The Tamangs are the largest ethnic community among the Tibeto-Burman speaking peoples of the Himalayan region. In Nepal, the Tamangs represent more than ten percent of the country's population. Although some Tibeto-Burman communities adopted Hindu customs and Nepali language, theTamangs observe their unique lifestyle and religious beliefs and speak their own language.
They also rank as the most underprivileged among the Tibeto-Burman speaking communities of Nepal. The low profile of the Tamangs and the poverty that marks their villages are the result of concerted exploitation by the elite class over the centuries.
Following the Gorkhali conquest of Nepal in the 18th century, the land owned by the Tamangs was taken away from them and distributed to the ruling Brahmin and Chhetri courtier-class. The Tamangs were then retained as bonded laborers and near-slaves to work these very lands. During the Rana rule, the Tamangs were used as menial labor by the rulers and the courtier-class. They were also prohibited from joining the British Gurkha regiments in India, although the men belonging to other Tibeto-Burman communities - the Gurungs, Magars, Rais and Limbus were permitted. Tamangs were also prevented to join Nepal's own government administration and the military.

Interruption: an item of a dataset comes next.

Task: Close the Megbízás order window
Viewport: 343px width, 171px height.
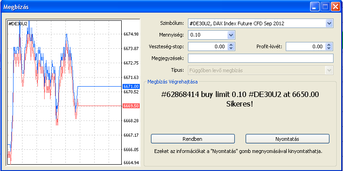Action: pyautogui.click(x=335, y=7)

Historically, the Tamang people settled in the strategically important districts surrounding the Kathmandu valley. Feeling threatened by this encirclement, the Kathmandu rulers brought them forcibly under central rule and exploited them enough so that they could never rise, as they have not been able to this day. The psychology of the Tamangs took a beating during centuries of economic deprivation, political discrimination, and social marginalization.
Generations of Tamangs have worked as porters in Kathmandu town, and today the majority of rickshaw pullers and the three-wheeler tempo drivers are Tamangs. The lowest grade jobs in the trekking trade are manned by Tamangs. Although they have proven themselves as adept climbers, mountaineering expeditions rarely allow Tamangs above the base camp. Tamangs make up more than 90 percent of religious thangka painting laborers, hired as contract artists by Tibetan and Newar businessmen, who reap the real profits. More than 75 percent of the Tibetan carpet weaving labor are Tamangs, and the majority of kitchen boys in Kathmandu restaurants are young Tamangs.
Even though the Tamangs represent the largest segment of
Nepal's population, as a people they are practically unrepresented in the country's
national affairs. The proportion of Tamang population in Nepal is about equal to the
combined population of the three elite communities - Brahmins, Chhetris and Newars. Yet
these three groups represent the following percentages in public life: 93% of key civil
service posts, 94% in the judicial system, 94% in the national administration, 83% in
senior professions such as doctors and engineers, 87% of all army officers, 60% of the
members of the Lower House of Parliament, and 70% of the Upper House.
At the time NSP was being founded, it became very clear that the Tamang people were the logical and a very deserving target for our development aid in Nepal.